Multi-Stream Convolutional Neural Networks for Rotating Machinery Fault Diagnosis under Noise and Trend Items

In recent years, rotating machinery fault diagnosis methods based on convolutional neural network have achieved much success. However, in real industrial environments, interfering signals are unavoidable, which may reduce the accuracy of fault diagnosis seriously. Most of the current fault diagnosis methods are of single input type, which may lead to the information contained in the vibration signal not being fully utilized. In this study, theoretical analysis and comprehensive comparative experiments are completed to investigate the time domain input, frequency domain input, and two types of time-frequency domain input. Based on this, a new fault diagnosis model, named multi-stream convolutional neural network, is developed.
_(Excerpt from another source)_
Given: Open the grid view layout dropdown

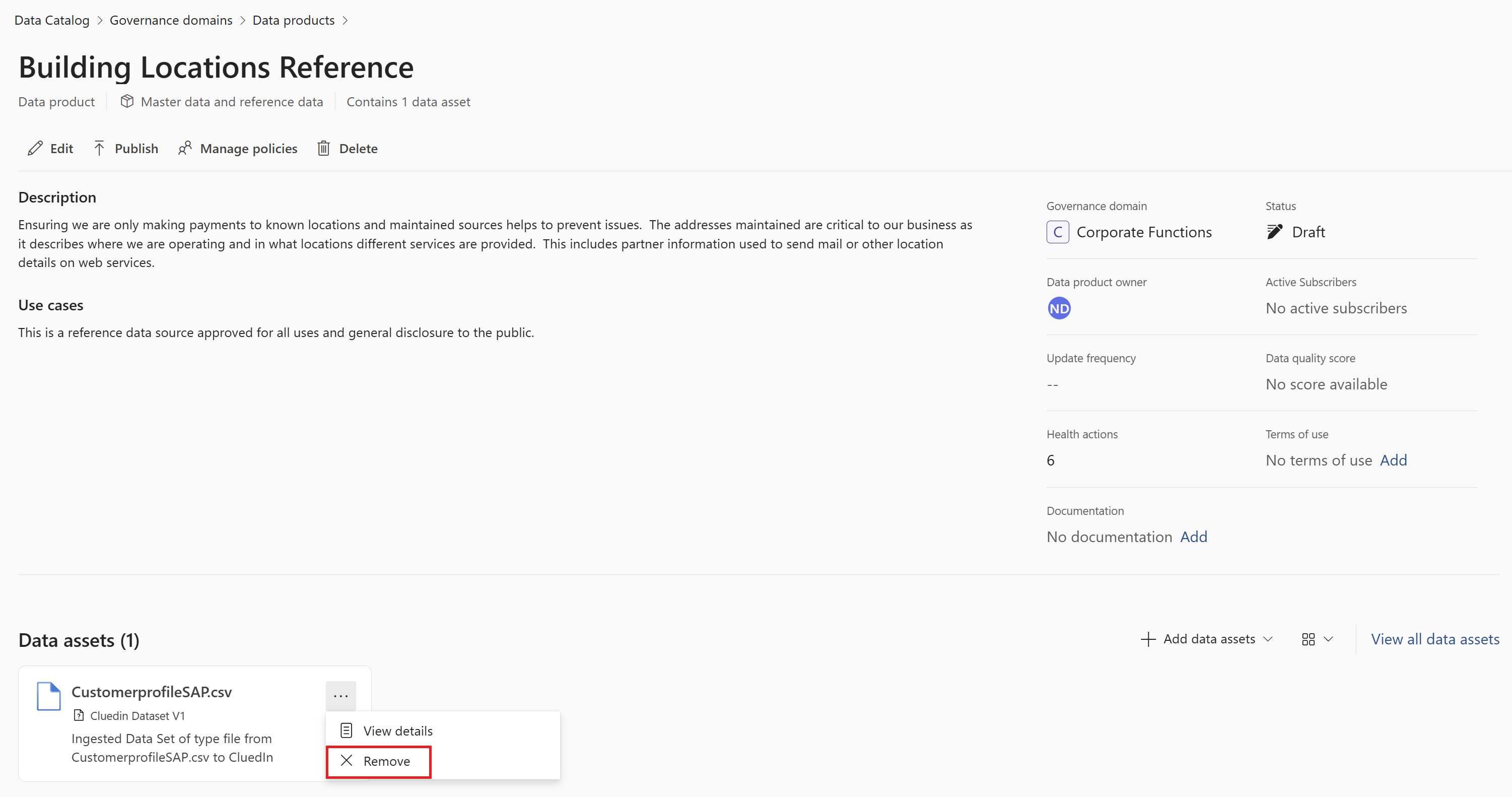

The model takes the time domain, frequency domain, and time-frequency domain images as input, and it automatically fuses the information contained in different inputs. The proposed model is tested based on three public datasets. The experimental results suggested that the model achieved pretty high accuracy under noise and trend items without the help of signal separation algorithms. In addition, the positive implications of multiple inputs and information fusion are analyzed through the visualization of learned features.

Automated summary

This study proposes a new fault diagnosis model based on convolutional neural network, which can utilize the information contained in vibration signals effectively. The model achieves high accuracy in experiments and has positive implications for multiple inputs and information fusion.